--- WRITTEN TASK ---
Rewrite the records as a numbered list, from the start of the records through the line containing "pos(718,844)". Skip blank lines and leave the pictures out.

Target pointing data
◇ ◇ ◇ ◇ ◇ ◇ ◇

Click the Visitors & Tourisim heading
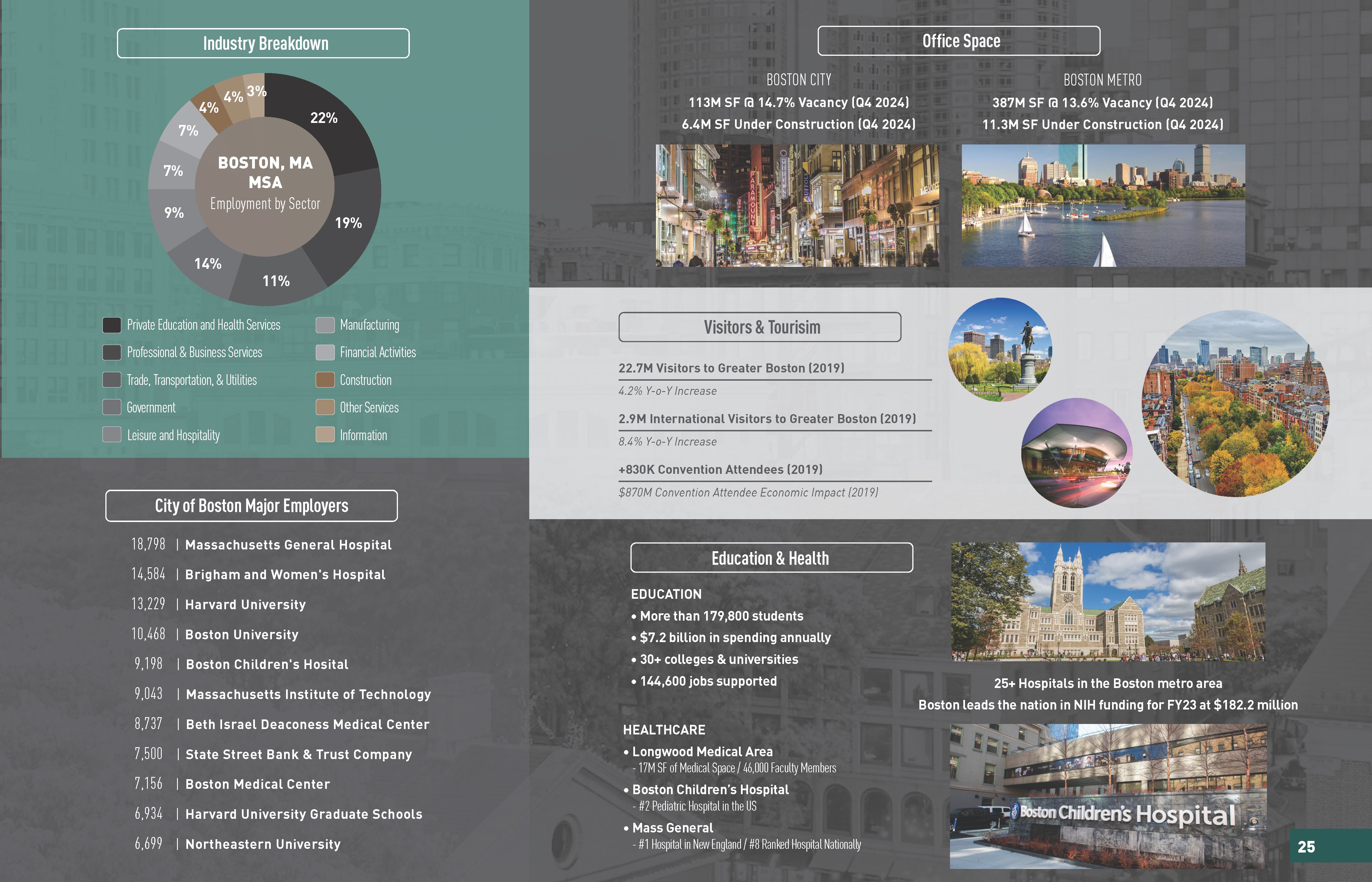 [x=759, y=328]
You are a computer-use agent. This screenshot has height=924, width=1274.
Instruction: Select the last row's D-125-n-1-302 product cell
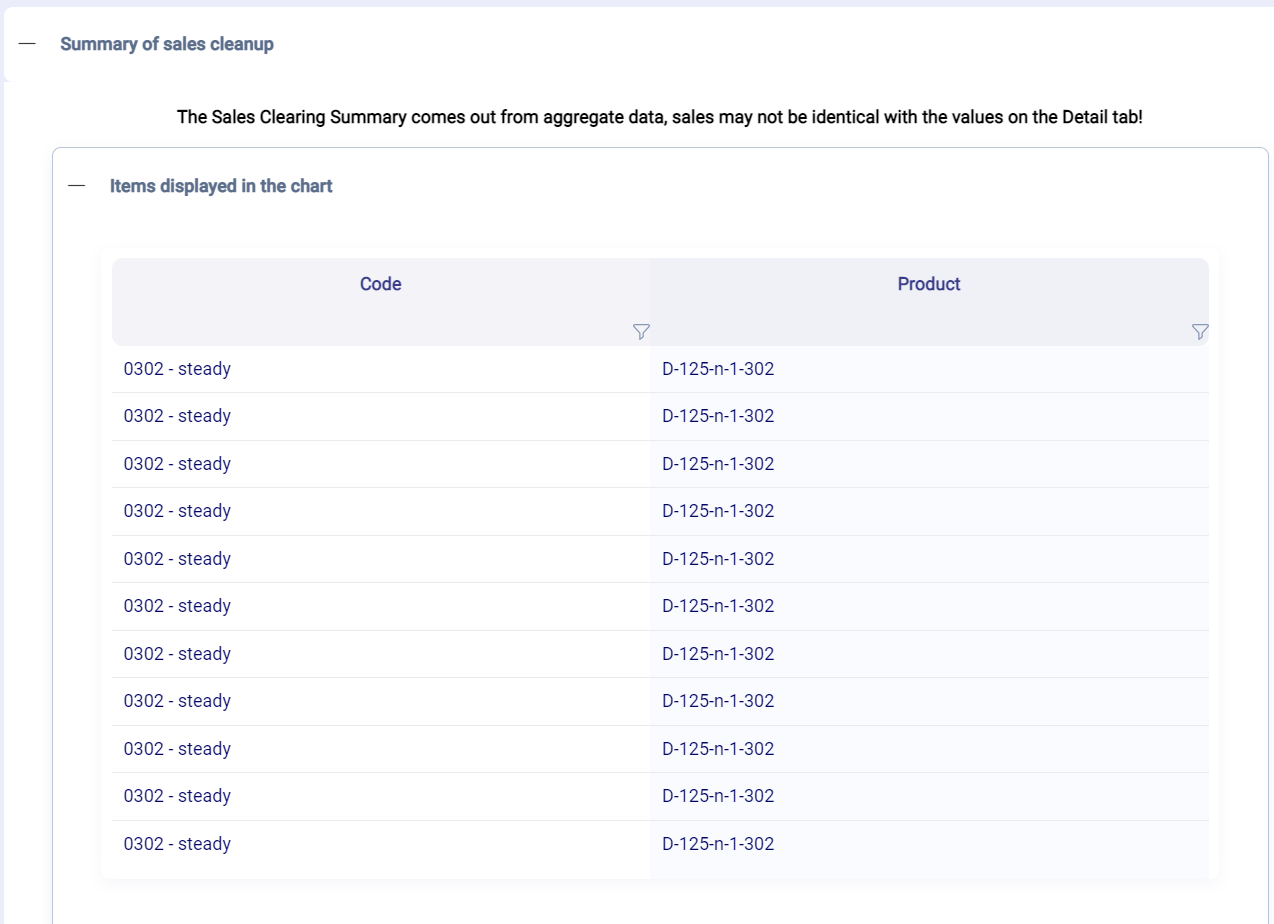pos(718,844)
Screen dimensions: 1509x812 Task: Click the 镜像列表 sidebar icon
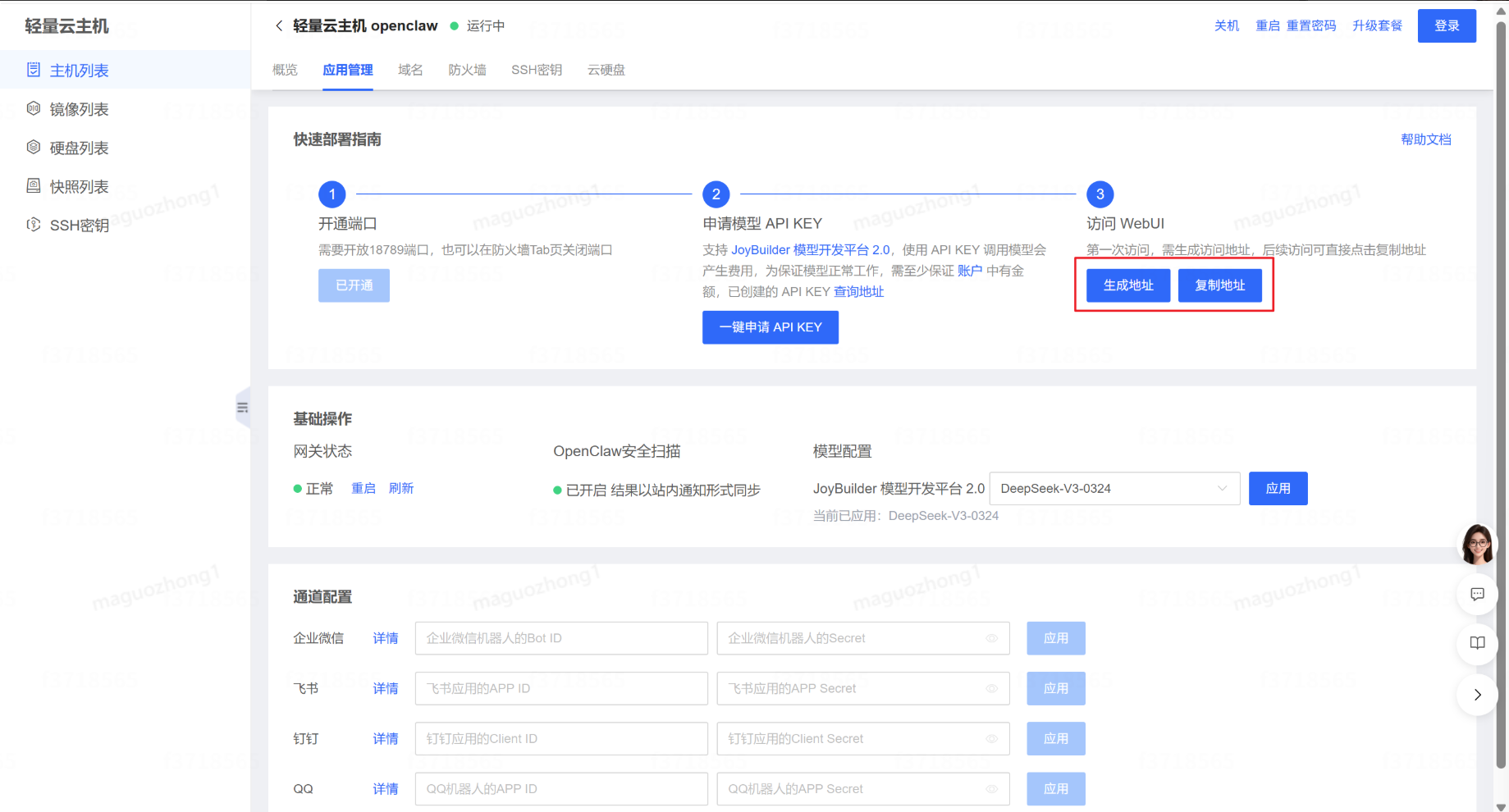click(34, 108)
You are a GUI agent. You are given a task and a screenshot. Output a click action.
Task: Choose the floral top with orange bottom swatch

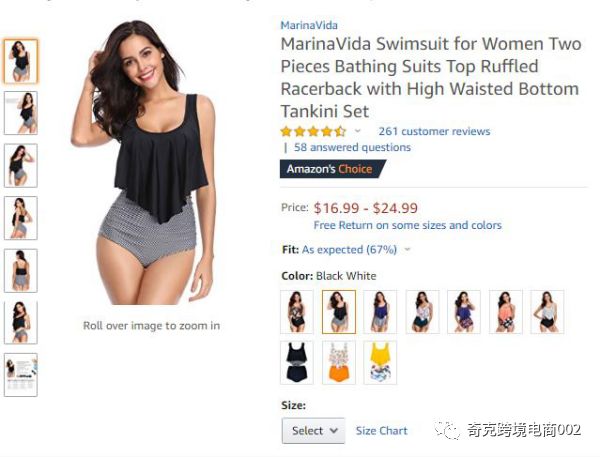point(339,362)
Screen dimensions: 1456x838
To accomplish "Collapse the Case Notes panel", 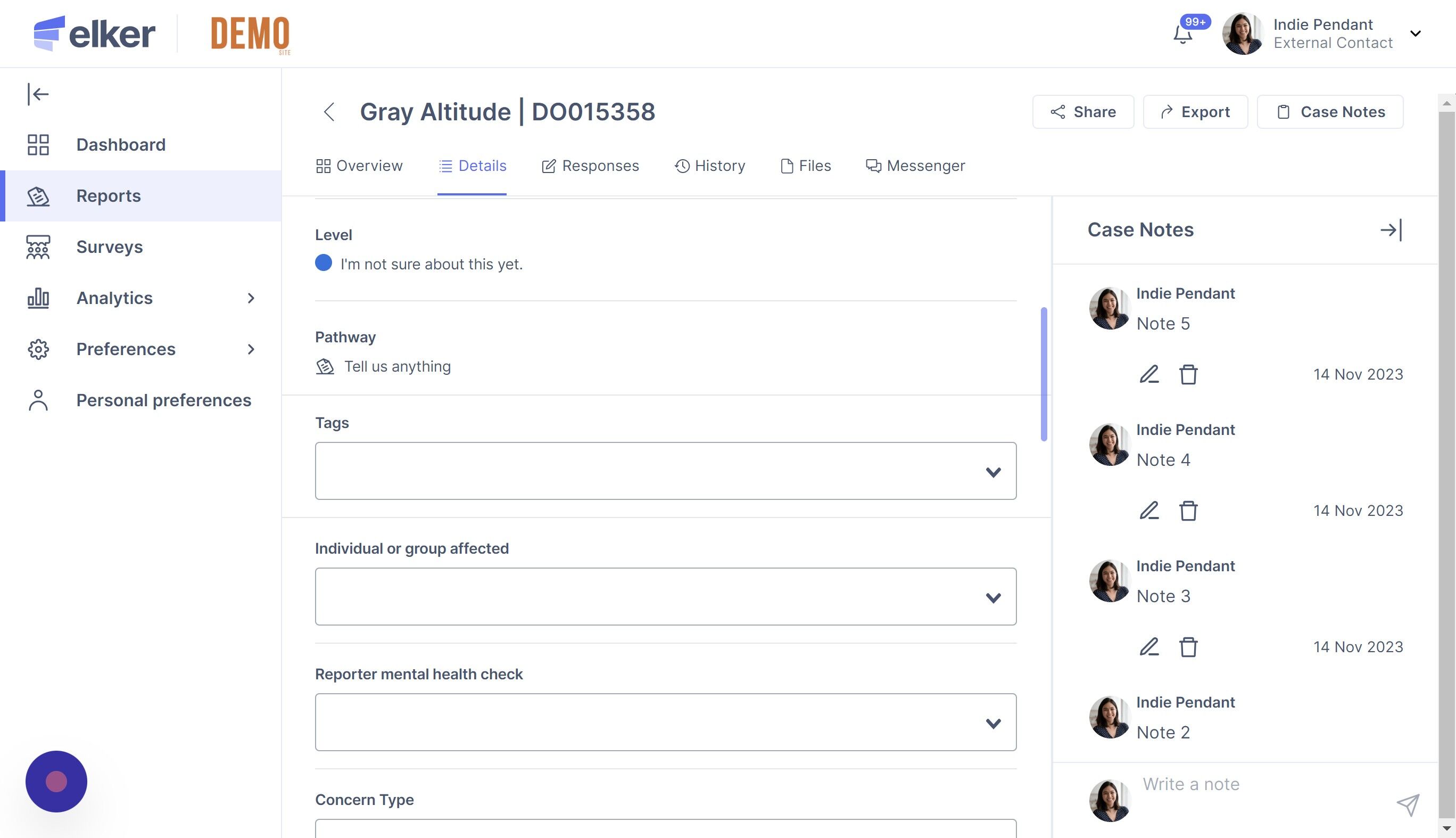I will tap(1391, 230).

◇ ◇ ◇ ◇ ◇ ◇ ◇

--- EXPECTED OUTPUT ---
1. Click the Visitors & Tourisim heading
2.  [x=759, y=328]
3. You are a computer-use agent. This screenshot has height=924, width=1274.
4. Instruction: Select the last row's D-125-n-1-302 product cell
5. pos(718,844)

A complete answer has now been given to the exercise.